My decision didn’t come without reservations though, chief among them being how I’ll generate coin down the line and how I’ll scratch together the change to get a decent little life going. English majors basically concede any possibility of a stable income in exchange for not having to understand things like thermodynamics, global capitalism or addition. Right now I have two vague aspirations for what I’m going to do with my life — one involves the newspaper industry and the other necessitates me figuring out how to own and operate an independent bookstore. Needless to say it probably doesn’t bode well for my piggybank that both of these industries might cease to exist five years from now. Then again everything isn’t exactly going as planned for the AEM majors who once thought they’d be shredding 20 dollar bills to make New Year’s Eve Party confetti once they graduated. So maybe we’re all eagerly waiting to board sinking ships at this point, no matter the major.
So what’s left? Newspapers folding like the Mets in September? Bookstores swallowed up by Walmartitized Mega-chains? Investment banks hamstrung by Big State commies? I think it’s time to sell out. Take the road more traveled, baby. Fill the hole where your integrity used to be with dollar bills and buy a jet ski and call it a mother fucking day.
But do what?
Never fear: An industry is here that just won’t die.
To the lost and undeclared, get involved with the Bad Movie Industry. Those dudes are straight printing money. This weekend Fast and Furious made over $72 million. $72,000,000! That’s literally baffling. And if you’re not confused right now you should be because, yes, The Fast and the Furious was a movie that came out like five years ago. They just took out the “the’s” for the 2009 version. We haven’t seen such a blatant slap in the face since Chris Brown got arrested. (Hey now!) These movie executives basically asked, “Yeah we want to change the title as little as possible, but are moviegoers stupid enough to spend $10 on blatant and shameless pandering?” Apparently, the answer was a resounding yes, to the tune of $72 million.
People will see anything. Throw up some billboards and patch together a jazzy trailer for any piece of shit and people will giddily pay up. $72 million for Fast and Furious! How do people even consider other professions?

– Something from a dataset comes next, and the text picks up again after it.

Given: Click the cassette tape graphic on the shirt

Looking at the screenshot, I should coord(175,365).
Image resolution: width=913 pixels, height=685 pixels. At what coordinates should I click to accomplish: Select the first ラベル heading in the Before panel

A few weeks ago, 10,000 B.C. was on HBO and my roommate had to be convinced that, no, this wasn’t Disaster Movie or any other cheeky parody, this was a legitimate movie that was somehow meant to be taken seriously. Bad doesn’t do 10,000 B.C. justice. The only way I can describe it is that it’s so ridiculously awful and inexplicable and painful to watch that it makes you feel like a horrible person for acknowledging its existence.
That’s a snappy little criticism by me, but that movie made over $300 million at the box office and over $30 million in DVD sales. That’s more money than me, my kids and my grandkids will make combined. As we say on the mean streets of suburban Penn., now who’s the big shit?
After the stunning discovery that 10,000 B.C. made $300 million my roommate and I frantically said things like, “Are you fucking kidding!” and “Holy fuck!” for the better part of 20 minutes before deciding that we were going to take a piece of this inexplicably large bad movie pie for ourselves.
Taking inspiration from both Fast and Furious and 10,000 B.C., we entitled our bad movie Angels and Demons and Wooly Mammoths. It’s still in the developmental phase, but we do know the plot will center on the unearthing of frozen prehistoric wooly mammoths. The mammoths come back to life (a la Encino Man) and terrorize the Finger Lakes Region. We also know that Keanu Reeves will figure prominently. Gross revenue’s estimated at a modest $255 million.
I encourage everyone working their asses off to become part of a dying industry to instead get involved with Bad Movies. Understand that there is no idea too dumb, no title too shameless, no plot twist too over the top, no advertising campaign too far-reaching and no sacrifice of integrity too devastating. We, the American bad moviegoer, will eat it up, and you, the artist, will never have to work again.